Simon Halford
- Full name: Simon James Halford
- Date of birth: 26 June 1971 (age 53)
- Place of birth: Palmerston North, New Zealand
- Height: 6 ft 2 in (188 cm)
- Weight: 254 lb (115 kg)

Rugby union career
- Position(s): Prop / Loose forward

Senior career
- Years: Team / Apps / (Points)
- 1999–03: London Irish / 66 / (0)
- 2003: Leeds Tykes / 6 / (0)

Provincial / State sides
- Years: Team / Apps / (Points)
- 1990–92: Hawke's Bay / 21 / (8)
- 1993–98: Manawatu / 41 / (20)
- 1997: Central Vikings / 8 / (0)
- 1999: North Harbour / 9 / (0)

= Simon Halford =

New Zealand rugby union player (born 1971)

Simon James Halford (born 26 June 1971) is a New Zealand former professional rugby union player.

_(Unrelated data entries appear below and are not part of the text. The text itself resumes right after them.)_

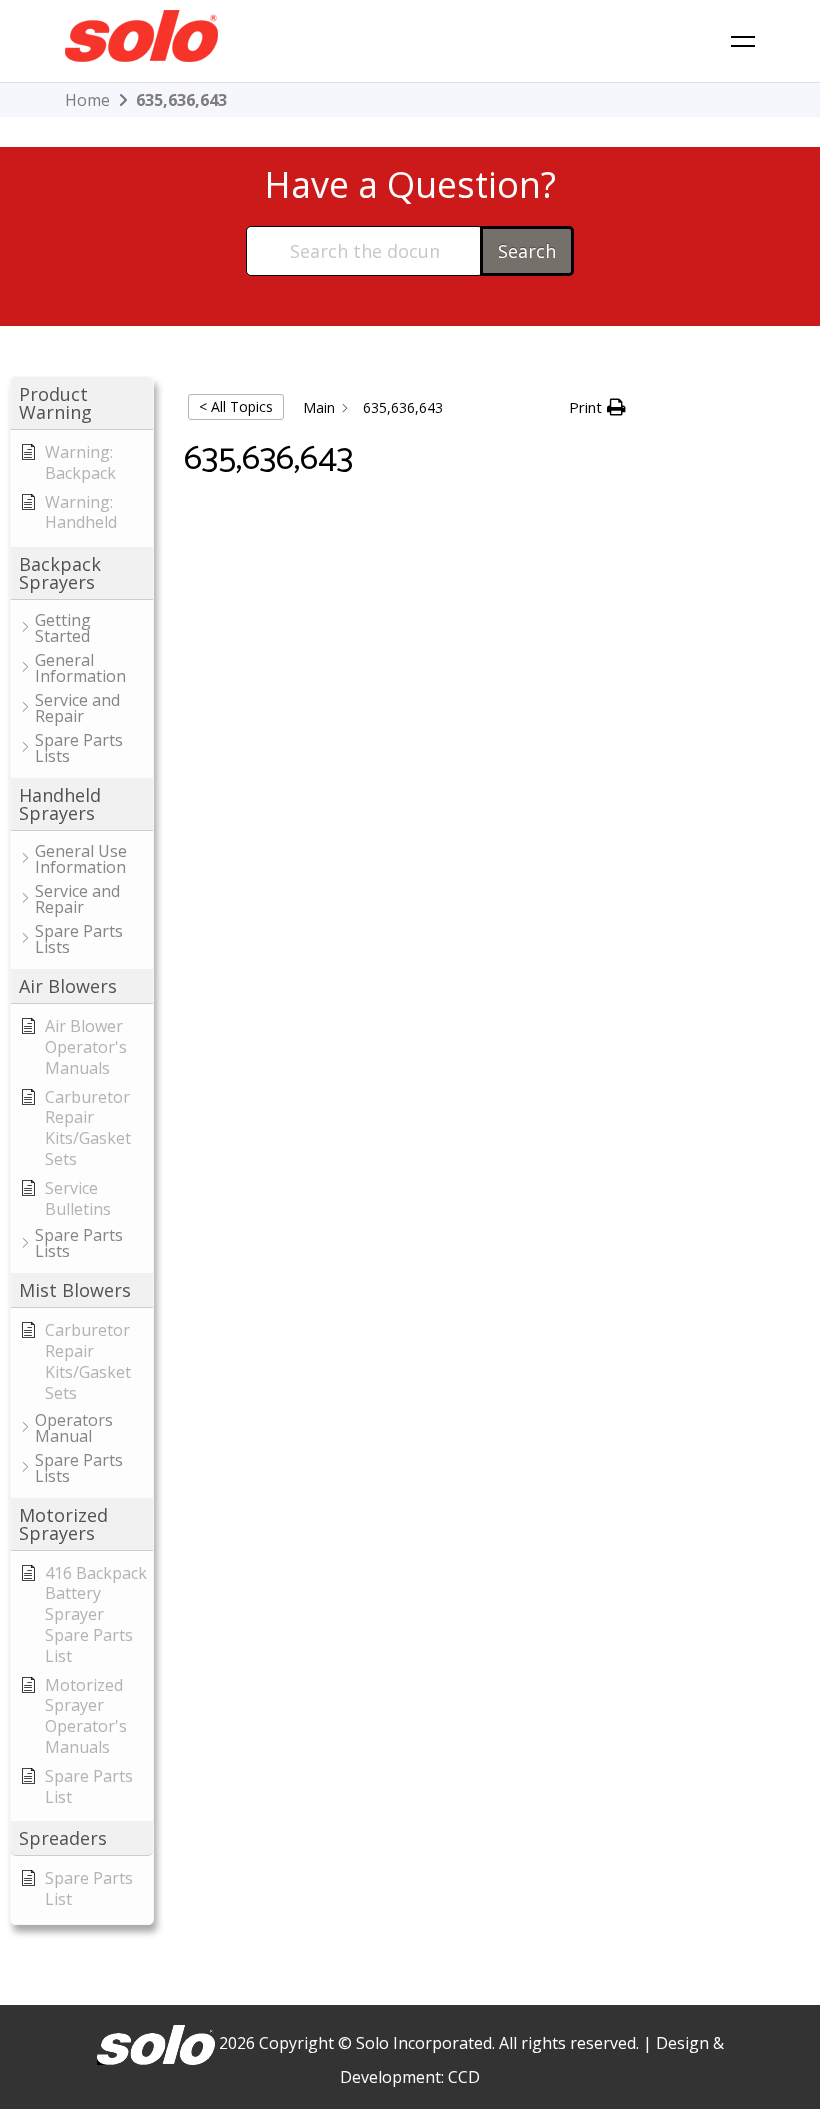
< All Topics (236, 406)
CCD (464, 2077)
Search (527, 251)
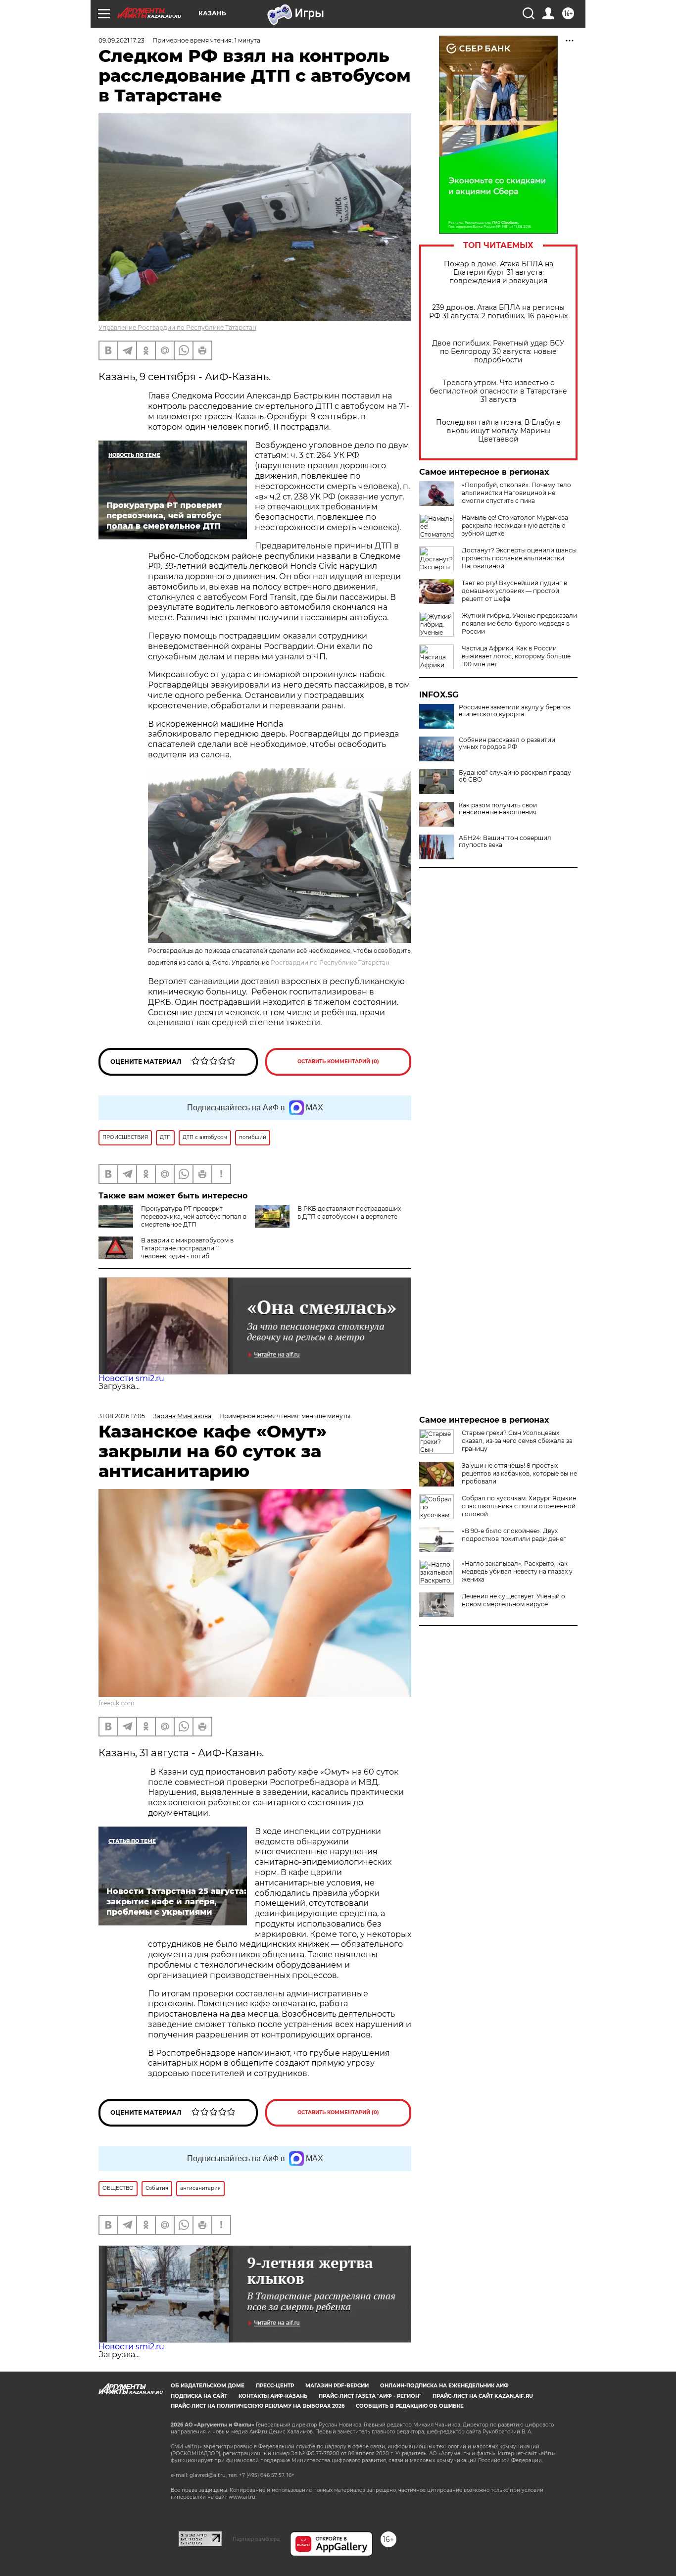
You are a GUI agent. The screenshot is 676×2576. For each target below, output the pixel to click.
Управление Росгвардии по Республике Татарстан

Born in Palmerston North, Halford is the brother of former Hawke's Bay captain Greg Halford.

Halford started out at Hawke's Bay as a loose forward, before moving to the front row when he played with Manawatu, becoming a specialist tighthead prop. He captained Manawatu in 1998 and after a season with North Harbour the following year left for the United Kingdom. From 1999 to 2003, Halford played for London Irish and was a member of their side that won the 2001–02 Powergen Cup, coming on off the bench in the final. He got signed by the Leeds Tykes in 2003 as cover for Gavin Kerr, who was due to be absent during the World Cup.

An orchardist, Halford and his wife run Halford's Orchard outside Hastings in Hawke's Bay.